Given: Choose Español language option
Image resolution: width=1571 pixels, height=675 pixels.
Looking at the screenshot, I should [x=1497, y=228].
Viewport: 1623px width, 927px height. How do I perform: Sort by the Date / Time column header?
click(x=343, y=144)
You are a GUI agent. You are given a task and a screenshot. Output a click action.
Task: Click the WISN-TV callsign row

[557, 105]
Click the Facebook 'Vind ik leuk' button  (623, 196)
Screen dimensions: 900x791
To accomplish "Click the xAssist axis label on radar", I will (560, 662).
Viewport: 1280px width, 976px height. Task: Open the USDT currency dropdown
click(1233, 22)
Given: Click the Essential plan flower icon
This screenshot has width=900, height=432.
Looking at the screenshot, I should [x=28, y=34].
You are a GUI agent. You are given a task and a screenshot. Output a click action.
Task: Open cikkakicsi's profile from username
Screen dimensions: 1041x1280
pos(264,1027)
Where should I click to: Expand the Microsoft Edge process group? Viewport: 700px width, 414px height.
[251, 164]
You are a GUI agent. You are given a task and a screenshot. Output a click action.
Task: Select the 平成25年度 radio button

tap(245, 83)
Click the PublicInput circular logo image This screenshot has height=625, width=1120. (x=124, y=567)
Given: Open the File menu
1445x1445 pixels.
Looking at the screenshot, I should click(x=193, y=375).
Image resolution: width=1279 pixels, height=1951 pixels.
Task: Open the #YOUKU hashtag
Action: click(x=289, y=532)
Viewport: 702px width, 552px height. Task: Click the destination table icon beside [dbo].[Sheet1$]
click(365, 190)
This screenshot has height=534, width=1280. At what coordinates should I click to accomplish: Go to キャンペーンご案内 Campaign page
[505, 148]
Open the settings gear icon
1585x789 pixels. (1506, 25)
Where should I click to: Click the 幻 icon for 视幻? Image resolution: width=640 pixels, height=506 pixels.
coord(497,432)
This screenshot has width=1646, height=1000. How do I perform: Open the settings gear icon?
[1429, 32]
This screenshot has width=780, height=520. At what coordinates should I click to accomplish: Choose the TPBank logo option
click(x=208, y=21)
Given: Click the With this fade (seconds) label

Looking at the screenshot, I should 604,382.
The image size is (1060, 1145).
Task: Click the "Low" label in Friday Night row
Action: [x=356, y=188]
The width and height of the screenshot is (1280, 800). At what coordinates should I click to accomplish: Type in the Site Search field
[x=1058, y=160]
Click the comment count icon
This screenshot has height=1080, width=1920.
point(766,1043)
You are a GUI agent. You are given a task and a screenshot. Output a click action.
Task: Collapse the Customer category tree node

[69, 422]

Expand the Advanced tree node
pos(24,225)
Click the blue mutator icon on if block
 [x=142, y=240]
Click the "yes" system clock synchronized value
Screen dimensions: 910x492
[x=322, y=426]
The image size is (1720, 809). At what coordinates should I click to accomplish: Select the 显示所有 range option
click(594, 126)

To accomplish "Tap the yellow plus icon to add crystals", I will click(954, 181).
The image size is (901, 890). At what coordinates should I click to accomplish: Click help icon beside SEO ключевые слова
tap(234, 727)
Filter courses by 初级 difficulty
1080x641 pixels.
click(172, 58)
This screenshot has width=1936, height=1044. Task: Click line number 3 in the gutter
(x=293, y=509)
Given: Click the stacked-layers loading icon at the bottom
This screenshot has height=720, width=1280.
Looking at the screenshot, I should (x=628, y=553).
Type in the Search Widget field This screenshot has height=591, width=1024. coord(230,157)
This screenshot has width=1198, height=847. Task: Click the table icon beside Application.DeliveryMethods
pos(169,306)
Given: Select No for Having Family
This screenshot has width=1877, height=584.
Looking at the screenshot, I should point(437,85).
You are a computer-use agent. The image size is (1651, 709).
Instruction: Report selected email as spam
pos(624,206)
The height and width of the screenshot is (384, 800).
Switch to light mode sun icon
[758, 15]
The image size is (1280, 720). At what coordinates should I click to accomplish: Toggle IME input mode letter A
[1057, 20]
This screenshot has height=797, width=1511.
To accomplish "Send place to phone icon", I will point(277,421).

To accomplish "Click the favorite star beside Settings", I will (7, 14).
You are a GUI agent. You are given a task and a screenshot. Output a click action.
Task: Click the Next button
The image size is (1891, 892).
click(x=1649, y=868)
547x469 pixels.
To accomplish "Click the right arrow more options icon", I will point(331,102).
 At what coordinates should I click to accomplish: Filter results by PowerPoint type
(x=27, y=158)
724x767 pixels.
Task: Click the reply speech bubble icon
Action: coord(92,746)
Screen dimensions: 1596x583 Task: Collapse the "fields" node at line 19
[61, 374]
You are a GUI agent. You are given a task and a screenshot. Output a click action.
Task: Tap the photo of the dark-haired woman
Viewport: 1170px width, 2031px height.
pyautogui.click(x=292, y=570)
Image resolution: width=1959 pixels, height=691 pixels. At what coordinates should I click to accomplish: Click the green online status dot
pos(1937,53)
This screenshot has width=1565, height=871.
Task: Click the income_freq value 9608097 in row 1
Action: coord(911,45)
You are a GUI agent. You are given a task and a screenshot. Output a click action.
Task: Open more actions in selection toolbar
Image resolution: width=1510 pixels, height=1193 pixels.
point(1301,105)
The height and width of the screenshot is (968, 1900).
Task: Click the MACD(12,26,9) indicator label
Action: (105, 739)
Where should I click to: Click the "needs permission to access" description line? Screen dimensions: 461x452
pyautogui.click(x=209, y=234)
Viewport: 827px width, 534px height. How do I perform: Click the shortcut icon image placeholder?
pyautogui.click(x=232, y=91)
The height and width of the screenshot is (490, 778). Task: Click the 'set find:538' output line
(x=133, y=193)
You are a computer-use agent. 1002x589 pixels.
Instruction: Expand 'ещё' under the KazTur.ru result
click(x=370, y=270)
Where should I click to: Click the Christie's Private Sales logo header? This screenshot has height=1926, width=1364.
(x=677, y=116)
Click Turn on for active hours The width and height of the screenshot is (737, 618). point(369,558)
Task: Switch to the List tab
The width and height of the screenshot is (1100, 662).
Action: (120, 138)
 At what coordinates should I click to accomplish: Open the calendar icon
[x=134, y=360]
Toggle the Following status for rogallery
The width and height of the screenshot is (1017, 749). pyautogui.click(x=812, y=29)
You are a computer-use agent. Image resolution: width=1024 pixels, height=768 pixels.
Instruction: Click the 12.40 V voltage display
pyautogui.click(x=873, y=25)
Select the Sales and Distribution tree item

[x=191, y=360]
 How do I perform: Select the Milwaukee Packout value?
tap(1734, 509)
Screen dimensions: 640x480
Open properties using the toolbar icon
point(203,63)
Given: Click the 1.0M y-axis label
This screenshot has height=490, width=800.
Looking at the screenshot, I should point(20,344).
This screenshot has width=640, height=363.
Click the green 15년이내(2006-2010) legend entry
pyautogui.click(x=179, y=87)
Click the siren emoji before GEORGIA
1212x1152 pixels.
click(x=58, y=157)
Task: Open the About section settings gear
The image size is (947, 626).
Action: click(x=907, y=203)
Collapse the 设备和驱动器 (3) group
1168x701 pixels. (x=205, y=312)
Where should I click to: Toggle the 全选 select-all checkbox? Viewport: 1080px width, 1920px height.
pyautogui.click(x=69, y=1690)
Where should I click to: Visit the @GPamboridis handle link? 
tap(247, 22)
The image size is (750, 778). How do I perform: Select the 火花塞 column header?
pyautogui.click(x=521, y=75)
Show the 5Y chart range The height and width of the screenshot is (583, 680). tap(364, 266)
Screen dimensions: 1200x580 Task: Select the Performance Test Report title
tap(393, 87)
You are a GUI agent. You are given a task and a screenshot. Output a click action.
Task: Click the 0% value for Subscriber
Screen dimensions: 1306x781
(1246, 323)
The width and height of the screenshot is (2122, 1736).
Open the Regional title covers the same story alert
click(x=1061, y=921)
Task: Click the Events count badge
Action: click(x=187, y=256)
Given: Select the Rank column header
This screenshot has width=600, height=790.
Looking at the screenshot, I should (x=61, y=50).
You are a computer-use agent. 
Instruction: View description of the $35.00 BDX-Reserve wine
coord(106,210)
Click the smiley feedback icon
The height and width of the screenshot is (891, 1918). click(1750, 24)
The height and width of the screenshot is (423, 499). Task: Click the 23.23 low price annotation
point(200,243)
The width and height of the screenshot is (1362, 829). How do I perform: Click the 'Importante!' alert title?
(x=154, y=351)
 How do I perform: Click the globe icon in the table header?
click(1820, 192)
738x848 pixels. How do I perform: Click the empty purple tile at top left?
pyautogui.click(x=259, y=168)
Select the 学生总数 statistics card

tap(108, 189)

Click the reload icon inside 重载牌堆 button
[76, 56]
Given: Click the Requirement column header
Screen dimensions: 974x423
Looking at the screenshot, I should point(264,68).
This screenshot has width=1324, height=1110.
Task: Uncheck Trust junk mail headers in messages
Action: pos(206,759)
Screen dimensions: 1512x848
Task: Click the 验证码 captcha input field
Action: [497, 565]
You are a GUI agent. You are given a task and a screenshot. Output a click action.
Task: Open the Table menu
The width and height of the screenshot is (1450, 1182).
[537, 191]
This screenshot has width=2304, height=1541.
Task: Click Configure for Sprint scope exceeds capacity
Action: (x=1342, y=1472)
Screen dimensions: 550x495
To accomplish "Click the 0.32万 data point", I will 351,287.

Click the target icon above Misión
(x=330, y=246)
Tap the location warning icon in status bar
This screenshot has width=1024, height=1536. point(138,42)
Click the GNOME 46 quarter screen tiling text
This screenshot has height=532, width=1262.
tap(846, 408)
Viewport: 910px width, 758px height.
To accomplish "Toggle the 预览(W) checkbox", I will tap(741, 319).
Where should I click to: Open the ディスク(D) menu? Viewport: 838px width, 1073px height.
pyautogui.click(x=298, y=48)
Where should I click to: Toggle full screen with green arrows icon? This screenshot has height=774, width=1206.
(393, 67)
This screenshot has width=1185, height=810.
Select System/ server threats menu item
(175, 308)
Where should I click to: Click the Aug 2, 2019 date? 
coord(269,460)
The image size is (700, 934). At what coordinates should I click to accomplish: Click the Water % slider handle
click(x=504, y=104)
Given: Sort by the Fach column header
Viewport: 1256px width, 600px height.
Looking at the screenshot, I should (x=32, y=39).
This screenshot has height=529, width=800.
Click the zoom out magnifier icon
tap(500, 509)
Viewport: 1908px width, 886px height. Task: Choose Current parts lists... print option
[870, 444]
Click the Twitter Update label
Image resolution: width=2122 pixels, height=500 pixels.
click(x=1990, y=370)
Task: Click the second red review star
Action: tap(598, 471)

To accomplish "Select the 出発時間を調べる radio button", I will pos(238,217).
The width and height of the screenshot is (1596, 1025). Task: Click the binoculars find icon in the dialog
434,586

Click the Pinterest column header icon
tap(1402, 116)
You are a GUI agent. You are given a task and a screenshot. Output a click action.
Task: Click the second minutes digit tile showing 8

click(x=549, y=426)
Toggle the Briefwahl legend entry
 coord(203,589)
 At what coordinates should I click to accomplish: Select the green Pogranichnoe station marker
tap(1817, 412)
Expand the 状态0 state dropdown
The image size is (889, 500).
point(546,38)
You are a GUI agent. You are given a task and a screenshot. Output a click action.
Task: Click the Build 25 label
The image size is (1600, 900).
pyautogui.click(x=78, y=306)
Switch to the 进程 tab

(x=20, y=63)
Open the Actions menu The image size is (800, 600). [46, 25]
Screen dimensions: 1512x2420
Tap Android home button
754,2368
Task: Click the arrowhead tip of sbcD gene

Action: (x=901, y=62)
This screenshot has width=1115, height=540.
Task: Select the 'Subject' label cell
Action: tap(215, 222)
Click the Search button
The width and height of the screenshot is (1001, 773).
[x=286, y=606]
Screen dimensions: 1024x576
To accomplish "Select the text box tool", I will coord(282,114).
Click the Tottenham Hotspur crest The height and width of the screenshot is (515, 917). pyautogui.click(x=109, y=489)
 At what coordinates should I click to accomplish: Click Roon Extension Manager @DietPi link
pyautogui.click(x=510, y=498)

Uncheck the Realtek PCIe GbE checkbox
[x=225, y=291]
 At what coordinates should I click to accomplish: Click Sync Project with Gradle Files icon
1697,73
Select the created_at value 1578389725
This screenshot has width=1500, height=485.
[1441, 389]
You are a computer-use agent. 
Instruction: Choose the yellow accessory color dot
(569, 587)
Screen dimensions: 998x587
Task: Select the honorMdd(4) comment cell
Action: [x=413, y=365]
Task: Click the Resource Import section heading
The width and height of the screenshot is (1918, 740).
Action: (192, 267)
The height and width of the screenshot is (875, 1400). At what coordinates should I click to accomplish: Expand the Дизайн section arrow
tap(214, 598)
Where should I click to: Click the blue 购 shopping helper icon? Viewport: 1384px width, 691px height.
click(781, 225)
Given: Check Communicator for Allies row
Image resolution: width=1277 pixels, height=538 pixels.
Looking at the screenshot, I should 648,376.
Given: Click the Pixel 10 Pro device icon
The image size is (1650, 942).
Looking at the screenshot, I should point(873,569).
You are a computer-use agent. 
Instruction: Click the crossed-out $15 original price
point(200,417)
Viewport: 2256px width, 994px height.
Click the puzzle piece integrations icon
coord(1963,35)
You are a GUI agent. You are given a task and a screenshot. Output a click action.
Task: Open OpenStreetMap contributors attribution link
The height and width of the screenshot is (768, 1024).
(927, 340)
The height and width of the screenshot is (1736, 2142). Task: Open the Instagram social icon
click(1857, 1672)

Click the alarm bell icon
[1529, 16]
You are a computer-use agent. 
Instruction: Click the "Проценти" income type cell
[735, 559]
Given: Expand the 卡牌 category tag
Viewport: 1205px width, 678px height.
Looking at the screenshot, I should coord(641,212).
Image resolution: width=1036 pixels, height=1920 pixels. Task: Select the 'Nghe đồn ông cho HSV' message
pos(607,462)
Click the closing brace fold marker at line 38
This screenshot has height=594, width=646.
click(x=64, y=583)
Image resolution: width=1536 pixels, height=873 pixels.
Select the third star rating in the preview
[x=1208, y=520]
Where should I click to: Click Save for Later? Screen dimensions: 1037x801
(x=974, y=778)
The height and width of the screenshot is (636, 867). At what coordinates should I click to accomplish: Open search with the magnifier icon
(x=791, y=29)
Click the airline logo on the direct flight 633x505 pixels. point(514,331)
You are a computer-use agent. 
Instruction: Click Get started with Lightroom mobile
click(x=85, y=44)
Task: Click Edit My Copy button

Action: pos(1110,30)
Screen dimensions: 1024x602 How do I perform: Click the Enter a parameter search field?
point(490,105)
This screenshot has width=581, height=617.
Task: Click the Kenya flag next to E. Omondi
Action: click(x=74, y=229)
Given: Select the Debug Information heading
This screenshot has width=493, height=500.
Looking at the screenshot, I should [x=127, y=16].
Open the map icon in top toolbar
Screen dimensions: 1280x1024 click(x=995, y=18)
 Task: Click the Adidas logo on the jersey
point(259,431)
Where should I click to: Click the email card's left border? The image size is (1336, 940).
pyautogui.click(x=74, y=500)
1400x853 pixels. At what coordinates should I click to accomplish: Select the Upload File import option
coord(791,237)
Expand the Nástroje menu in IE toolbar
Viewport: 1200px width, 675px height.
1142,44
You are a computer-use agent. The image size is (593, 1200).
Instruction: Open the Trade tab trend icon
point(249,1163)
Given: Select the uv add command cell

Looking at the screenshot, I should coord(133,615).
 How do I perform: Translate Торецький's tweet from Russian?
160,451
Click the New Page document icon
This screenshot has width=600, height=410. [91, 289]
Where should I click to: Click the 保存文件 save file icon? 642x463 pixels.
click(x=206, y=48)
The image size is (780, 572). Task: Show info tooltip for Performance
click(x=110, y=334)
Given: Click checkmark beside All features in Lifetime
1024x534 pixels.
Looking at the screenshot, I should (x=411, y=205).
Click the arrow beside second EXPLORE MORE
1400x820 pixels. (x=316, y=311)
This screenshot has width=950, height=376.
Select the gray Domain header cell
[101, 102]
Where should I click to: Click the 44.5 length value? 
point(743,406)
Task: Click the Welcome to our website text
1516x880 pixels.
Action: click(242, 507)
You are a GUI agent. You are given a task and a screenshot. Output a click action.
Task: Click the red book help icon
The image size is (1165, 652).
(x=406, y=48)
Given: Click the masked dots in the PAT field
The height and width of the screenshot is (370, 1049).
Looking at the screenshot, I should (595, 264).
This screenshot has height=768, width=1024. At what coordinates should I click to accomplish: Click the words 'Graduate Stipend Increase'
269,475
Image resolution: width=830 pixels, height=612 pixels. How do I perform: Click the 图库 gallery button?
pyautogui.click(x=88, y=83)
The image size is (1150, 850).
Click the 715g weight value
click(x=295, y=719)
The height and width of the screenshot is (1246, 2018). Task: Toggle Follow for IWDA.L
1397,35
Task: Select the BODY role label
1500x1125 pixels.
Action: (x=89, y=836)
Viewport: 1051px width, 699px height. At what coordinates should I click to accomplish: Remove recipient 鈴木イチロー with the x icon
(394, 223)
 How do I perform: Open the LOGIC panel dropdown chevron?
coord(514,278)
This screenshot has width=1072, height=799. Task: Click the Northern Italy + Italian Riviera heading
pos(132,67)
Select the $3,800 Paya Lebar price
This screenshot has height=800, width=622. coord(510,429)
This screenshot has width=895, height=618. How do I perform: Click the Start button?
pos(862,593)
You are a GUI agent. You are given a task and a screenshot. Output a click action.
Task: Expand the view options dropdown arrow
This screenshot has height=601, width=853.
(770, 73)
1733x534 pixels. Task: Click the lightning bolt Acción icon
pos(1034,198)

▶ _Activity_:
All lines above in which the word "text" occurs should be identified and copied.

▶ _Written response_:
Click the GNOME 46 quarter screen tiling text
To accomplish "Select the text box tool", I will coord(282,114).
Task: Click the Welcome to our website text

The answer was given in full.